Problem requirements
Would you transcribe exactly the lines from the beginning of the records below through the line with "The image size is (1525, 784).", both included, omitting the pictures?

--- Exercise input Enclosed Below ---

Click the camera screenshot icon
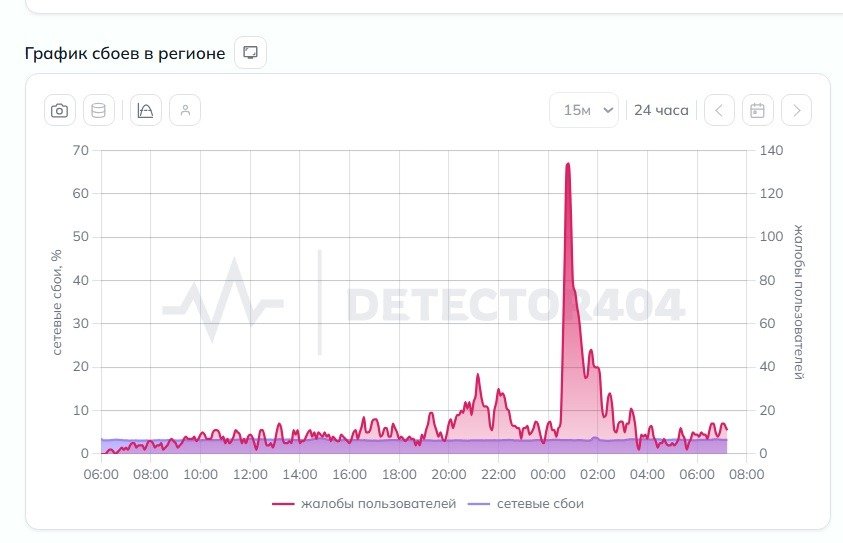This screenshot has width=843, height=543. tap(60, 110)
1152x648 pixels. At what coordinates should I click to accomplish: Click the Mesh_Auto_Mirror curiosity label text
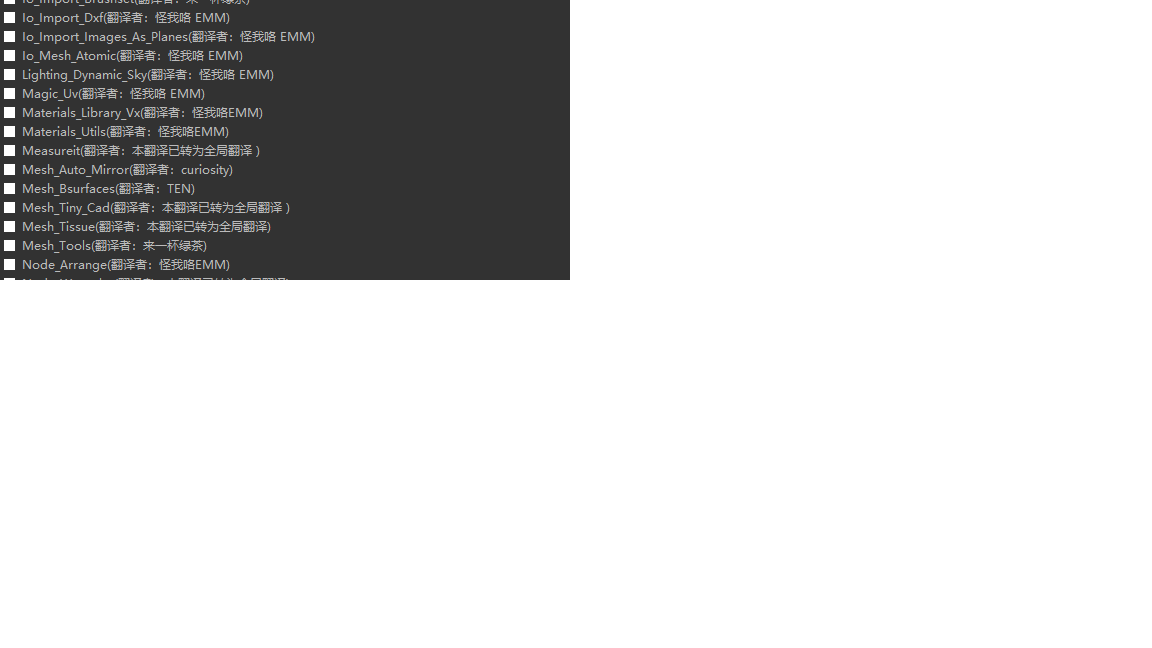127,170
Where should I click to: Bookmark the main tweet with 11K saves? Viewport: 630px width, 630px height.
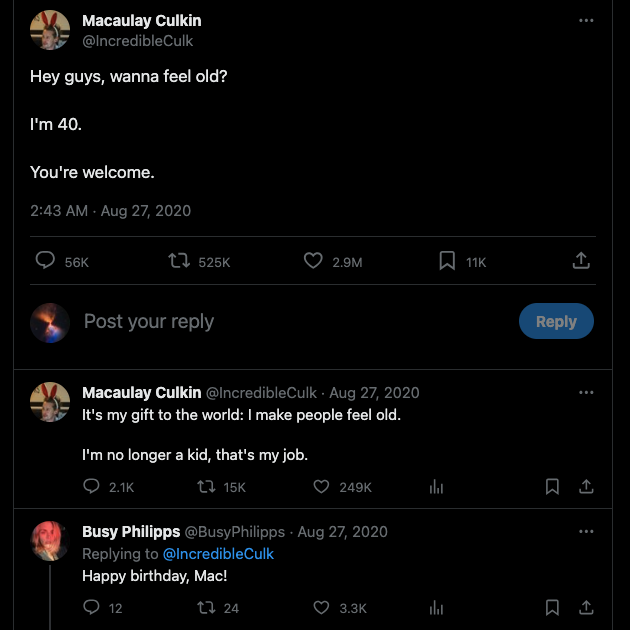(448, 261)
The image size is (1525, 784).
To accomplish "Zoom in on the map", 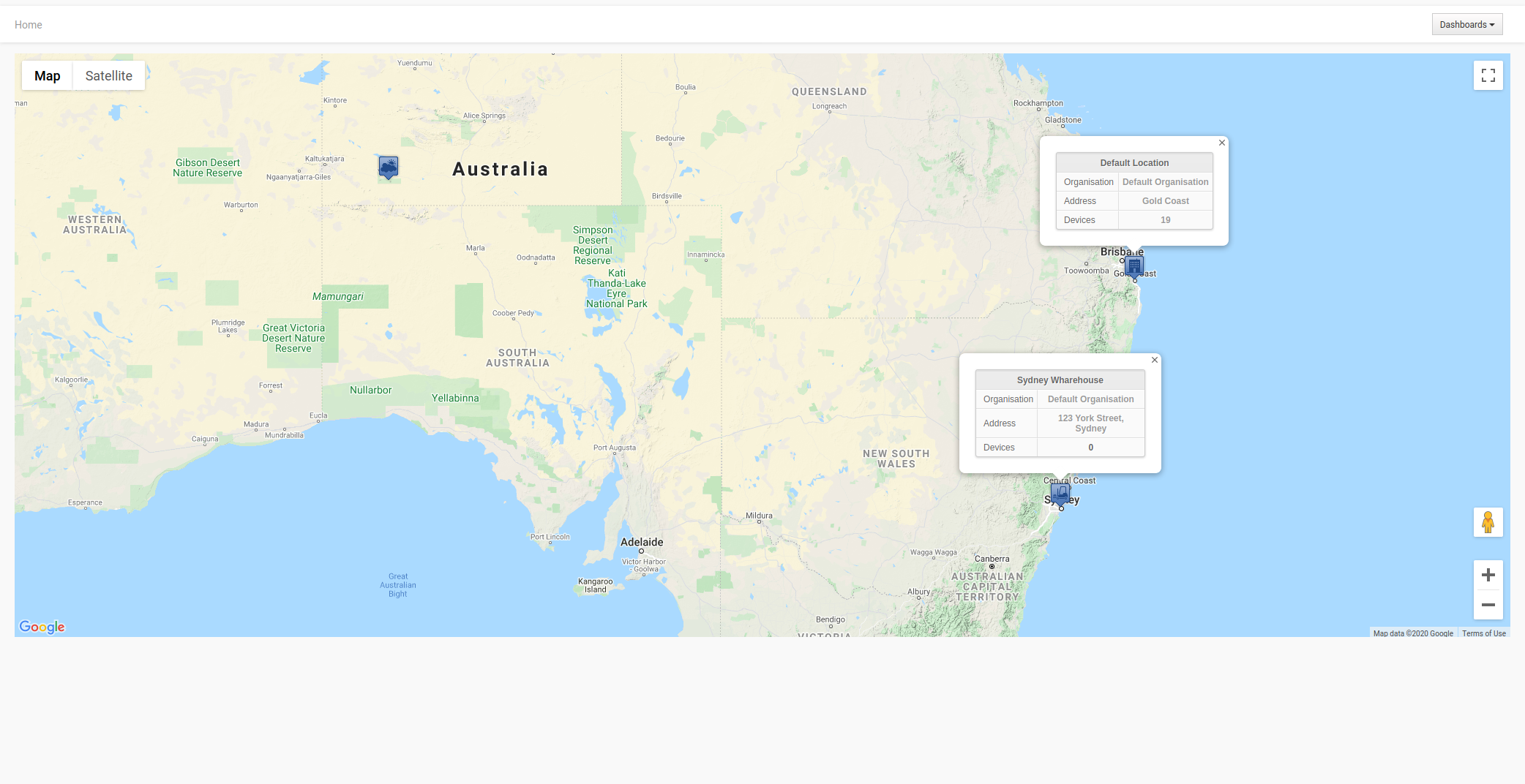I will [x=1488, y=575].
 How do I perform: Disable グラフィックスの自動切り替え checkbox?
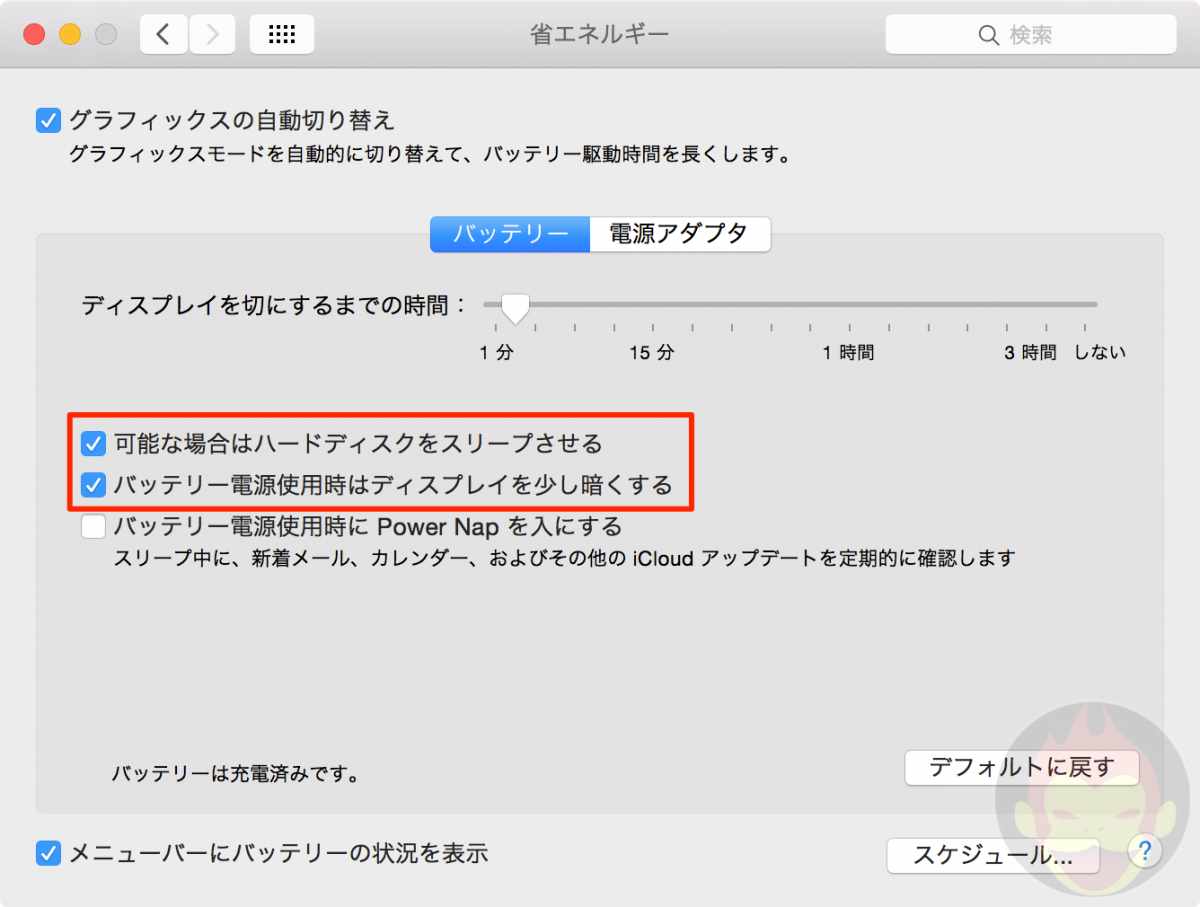(x=48, y=120)
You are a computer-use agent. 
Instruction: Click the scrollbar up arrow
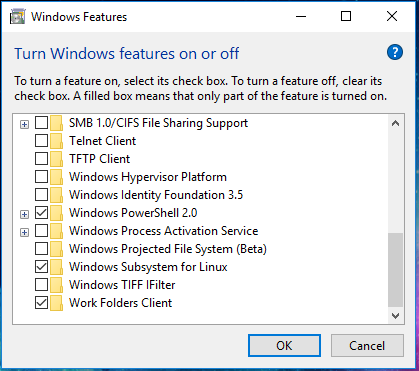(396, 123)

--- End of Enclosed Exercise input ---

Answer box
Click the camera screenshot icon
This screenshot has width=843, height=543. tap(60, 110)
1152x648 pixels. At what coordinates should I click to accomplish: Click the Mesh_Auto_Mirror curiosity label text
127,170
Where should I click to: Bookmark the main tweet with 11K saves? Viewport: 630px width, 630px height.
(448, 261)
The image size is (1525, 784).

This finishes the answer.